The Amateur Historian's personal favorite part of the piece was the war to the death between the fops and the dandies. Two fops attempt to go head-to-head with Brummel on the street, at which point Brummel pummels them. Dandies, after all, do what they please whenever they please and look carelessly elegant while doing so. Though the Amateur Historian has a soft spot for fops (see The Scarlet Pimpernel as to why, and then tell me you don't love Sir Percy), it is amusing to see a bunch of them thumbing their noses at Brummel, who pioneered today's standard male dress-clothes in the form of a dark suit (with trousers), boots or black shoes, and a neat tie. Real men, you see, wore perfume, lace, high heels and rouge.

Now, what can we take from this film, aside from the fact that fops and dandies are mortal enemies and that Byron's love affairs just cannot be contained by such a silly thing as historical fact? The morals of the story seem to be: a. don't sleep with Lord Byron, b. don't call your biffle fat, and c. DON'T SLEEP WITH LORD BYRON. Seriously. You lose all your friends, fortune, and fame and flee to France to escape your creditors. Not a glamourous end, really.

The film itself is very glamorous, however, and has moments of wit (some from Brummel himself, some stolen from Oscar Wilde-- oh subtext, how the BBC doth love thee) in between the shaky good-times shots and the descent into wrist-gnawingly intense angst. As with Gothic, there are some lovely, tasteful scenes of a beautiful naked man and a nymphomanic Byron. However, unlike Gothic, there is a plot and actual logic to the story. It isn't the best period film I've ever seen, since I don't really enjoy maudlin pieces unless they are over-the-top and hilarious, but it is worth a rent for the costumes (and lack thereof. Oh James Purefoy! If Beau Brummel looked like you, no wonder people lined up to watch him dress each morning).

Thursday, June 4, 2009

Political beef, it's what's for dinner

Sheridan could be quite the wit in Parliament when he wanted to be (Old Sherry aside).

During the French Revolution, there was a massive governmental backlash against the democratic societies springing up around the country. Pitt ignored them until around 1793, when Britain and France declared war on each other. This was fantastic news for people like Edmund Burke, who spent pretty much all of his time in Parliament railing about the French mob and how dangerous revolutions were.

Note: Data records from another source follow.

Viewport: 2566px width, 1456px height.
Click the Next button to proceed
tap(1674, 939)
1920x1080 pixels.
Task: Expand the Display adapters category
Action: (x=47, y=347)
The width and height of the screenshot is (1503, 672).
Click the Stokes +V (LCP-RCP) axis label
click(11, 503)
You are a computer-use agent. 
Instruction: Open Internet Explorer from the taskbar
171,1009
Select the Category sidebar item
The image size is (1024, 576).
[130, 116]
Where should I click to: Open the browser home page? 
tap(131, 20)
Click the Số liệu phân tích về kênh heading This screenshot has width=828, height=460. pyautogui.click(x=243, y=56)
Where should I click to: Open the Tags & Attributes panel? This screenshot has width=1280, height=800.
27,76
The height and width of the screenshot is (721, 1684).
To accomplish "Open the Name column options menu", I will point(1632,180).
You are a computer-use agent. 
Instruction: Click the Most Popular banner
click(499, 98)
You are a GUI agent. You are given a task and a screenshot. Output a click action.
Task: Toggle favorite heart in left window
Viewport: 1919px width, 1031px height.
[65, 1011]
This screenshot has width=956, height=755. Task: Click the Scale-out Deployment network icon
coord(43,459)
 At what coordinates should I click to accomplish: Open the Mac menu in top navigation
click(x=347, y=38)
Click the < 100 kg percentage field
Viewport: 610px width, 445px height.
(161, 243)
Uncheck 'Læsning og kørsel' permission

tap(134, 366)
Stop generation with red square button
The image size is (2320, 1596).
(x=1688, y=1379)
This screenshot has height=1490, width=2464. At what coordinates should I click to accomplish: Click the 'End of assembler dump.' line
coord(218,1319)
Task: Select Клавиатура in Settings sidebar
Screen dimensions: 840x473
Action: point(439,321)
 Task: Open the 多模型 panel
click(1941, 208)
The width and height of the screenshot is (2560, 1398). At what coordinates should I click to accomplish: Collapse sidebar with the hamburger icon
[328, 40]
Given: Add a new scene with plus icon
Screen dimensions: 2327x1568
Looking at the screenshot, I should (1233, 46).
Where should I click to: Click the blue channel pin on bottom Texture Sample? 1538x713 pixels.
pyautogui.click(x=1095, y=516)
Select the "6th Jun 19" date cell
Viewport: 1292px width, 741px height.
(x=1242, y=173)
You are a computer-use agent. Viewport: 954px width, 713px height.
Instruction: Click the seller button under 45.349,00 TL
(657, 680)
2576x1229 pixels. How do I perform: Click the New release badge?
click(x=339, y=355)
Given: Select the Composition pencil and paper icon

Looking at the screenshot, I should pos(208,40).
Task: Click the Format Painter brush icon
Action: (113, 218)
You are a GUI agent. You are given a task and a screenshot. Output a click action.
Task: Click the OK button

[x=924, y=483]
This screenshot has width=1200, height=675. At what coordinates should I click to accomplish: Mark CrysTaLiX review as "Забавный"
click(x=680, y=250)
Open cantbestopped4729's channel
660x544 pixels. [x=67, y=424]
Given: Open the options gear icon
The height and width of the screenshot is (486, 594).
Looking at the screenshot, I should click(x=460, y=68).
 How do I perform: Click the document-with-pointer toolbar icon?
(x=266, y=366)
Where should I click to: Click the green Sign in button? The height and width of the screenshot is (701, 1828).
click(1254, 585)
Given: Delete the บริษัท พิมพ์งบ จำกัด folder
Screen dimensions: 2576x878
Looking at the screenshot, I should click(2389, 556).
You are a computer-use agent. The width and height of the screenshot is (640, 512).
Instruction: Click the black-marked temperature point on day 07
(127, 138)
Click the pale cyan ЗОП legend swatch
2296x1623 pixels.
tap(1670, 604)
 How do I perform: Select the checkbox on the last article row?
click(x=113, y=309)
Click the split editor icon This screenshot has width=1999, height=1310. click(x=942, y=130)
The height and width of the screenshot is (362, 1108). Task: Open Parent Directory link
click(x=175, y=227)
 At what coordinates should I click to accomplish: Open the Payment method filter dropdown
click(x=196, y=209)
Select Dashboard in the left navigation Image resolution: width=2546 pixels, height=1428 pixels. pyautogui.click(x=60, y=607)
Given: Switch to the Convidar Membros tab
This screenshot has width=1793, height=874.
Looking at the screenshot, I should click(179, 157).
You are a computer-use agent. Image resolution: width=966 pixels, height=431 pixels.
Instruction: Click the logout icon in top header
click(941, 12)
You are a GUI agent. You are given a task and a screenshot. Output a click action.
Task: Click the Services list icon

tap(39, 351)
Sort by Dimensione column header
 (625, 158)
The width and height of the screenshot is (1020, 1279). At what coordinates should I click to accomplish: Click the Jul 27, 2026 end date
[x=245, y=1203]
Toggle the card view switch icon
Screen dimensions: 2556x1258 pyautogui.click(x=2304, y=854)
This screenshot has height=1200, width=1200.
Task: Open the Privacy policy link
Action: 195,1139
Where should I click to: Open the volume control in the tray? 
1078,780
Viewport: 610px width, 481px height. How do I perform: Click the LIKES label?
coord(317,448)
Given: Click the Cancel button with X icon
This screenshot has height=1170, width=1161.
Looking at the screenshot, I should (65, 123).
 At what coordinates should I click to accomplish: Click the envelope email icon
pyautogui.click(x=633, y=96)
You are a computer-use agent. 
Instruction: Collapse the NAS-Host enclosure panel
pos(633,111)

Burke decided to talk about the revolutionary societies springing up around the country, shortly after Pitt gave his reluctant assent to the war (Tangent Time! Pitt wanted to focus on Britain's economic troubles instead of meddling in continental politics; part of what sparked the French Revolution were several years of very bad harvests. The French government actually begged Pitt to send over 20,000 sacks of flour, and Pitt refused, on the grounds that the British public would riot if there wasn't enough flour. The French rioted instead. I think--please be aware, Gentle Readers, that this is once again the opinion of an Amateur Historian--that Pitt's insistance on paying British allies to fight the French during the first coallition against the French was a sign of Pitt's lingering reluctance to start up a war.)

Burke was convinced that these societies were planning a British Revolution (which some of them were) and had stockpiled weapons (which most of them were not, save for the revolutionary groups in Ireland). He quite suddenly threw a dagger onto the floor of the House of Commons shouting, "There is French fraternity for you! This is the poignard which French Jacobins would plunge in the heart of our sovereign."

Sheridan brought a premature end to the speech by quipping, "Where's the fork?"